#### [PROMPT 1]
Name every field label shown in the package listing in the networkmanager-openvpn forum thread.
#### [PROMPT 2]
Extract the passage of the networkmanager-openvpn forum thread starting at "I bought a year's" and ending at "GUI. I'm not sure why.".

# problem with networkmanager-openvpn

## Kas_

I bought a year's worth of VPN from cyberghost. I'm trying to get it to work on linux. It uses openvpn. Here's the tutorial from the site. http://cyberghostvpn.com/page/software.php (click the linux tab)

I have openvpn installed however there's no openvpn.conf...I'm not sure why. 

Also, it said to get network-manager-openvpn, i emerged it and it's suppose to be a GUI but I can't find it. There's no error messages yet I can't find it anywhere. I know that openvpn is suppose to be a plugin for network manager. Is there some way that I can connect without network-manager. I really dislike having network-manager. After I downloaded, network manager, the only thing i got was the WPA supplicant administration GUI. I'm not sure why.

----------

## Princess Nell

```

* net-misc/networkmanager-openvpn

     Available versions:  0.9.4.0 ~0.9.6.0 {{gtk test}}

     Homepage:            http://www.gnome.org/projects/NetworkManager/

     Description:         NetworkManager OpenVPN plugin

```

----------

## Kas_

I got the GUI, but everytime I turn on network manager, it messes up wlan0. I have to restart wlan0. 

Is their someway for openvpn to run at command line. I remember doing it when i ran ubuntu.

Can i run the .exe client for windows using wine?

----------

## Princess Nell

Sure, you can run it from the command line. No need to involve the teletubby OS  :Smile: 

----------

## Kas_

I don't remember how to run it from command line. 

[code]openvpn <file>.ovpn[/code] doesn't work because there's like 15 .ovpn files for each of their servers.

----------

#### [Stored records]
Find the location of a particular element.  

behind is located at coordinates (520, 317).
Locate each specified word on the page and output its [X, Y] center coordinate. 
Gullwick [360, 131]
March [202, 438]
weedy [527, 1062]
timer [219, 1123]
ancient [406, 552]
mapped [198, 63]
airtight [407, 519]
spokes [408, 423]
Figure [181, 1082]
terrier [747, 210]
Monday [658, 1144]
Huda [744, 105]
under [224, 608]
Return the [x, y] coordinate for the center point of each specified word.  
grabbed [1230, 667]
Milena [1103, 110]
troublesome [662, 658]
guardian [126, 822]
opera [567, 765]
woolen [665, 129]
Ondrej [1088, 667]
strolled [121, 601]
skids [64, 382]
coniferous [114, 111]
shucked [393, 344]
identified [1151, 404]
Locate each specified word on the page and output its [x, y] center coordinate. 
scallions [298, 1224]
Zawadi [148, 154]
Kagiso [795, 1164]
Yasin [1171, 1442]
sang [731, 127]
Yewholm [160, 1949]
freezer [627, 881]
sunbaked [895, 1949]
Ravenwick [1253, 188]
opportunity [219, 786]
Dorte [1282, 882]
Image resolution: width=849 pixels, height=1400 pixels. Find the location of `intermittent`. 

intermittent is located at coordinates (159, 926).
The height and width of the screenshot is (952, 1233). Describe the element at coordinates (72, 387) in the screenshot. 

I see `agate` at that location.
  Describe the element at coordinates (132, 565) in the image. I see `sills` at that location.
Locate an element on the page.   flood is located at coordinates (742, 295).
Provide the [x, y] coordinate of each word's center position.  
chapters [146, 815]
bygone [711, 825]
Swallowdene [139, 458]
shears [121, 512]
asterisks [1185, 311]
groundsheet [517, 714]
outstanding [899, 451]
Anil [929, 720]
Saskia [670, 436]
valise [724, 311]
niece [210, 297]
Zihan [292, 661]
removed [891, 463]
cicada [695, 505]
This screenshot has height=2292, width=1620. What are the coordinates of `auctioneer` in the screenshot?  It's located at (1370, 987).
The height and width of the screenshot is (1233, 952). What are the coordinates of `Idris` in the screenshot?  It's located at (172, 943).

#### [WORKED SOLUTION 1]
Available versions, Homepage, Description

#### [WORKED SOLUTION 2]
I bought a year's worth of VPN from cyberghost. I'm trying to get it to work on linux. It uses openvpn. Here's the tutorial from the site. http://cyberghostvpn.com/page/software.php (click the linux tab)

I have openvpn installed however there's no openvpn.conf...I'm not sure why. 

Also, it said to get network-manager-openvpn, i emerged it and it's suppose to be a GUI but I can't find it. There's no error messages yet I can't find it anywhere. I know that openvpn is suppose to be a plugin for network manager. Is there some way that I can connect without network-manager. I really dislike having network-manager. After I downloaded, network manager, the only thing i got was the WPA supplicant administration GUI. I'm not sure why.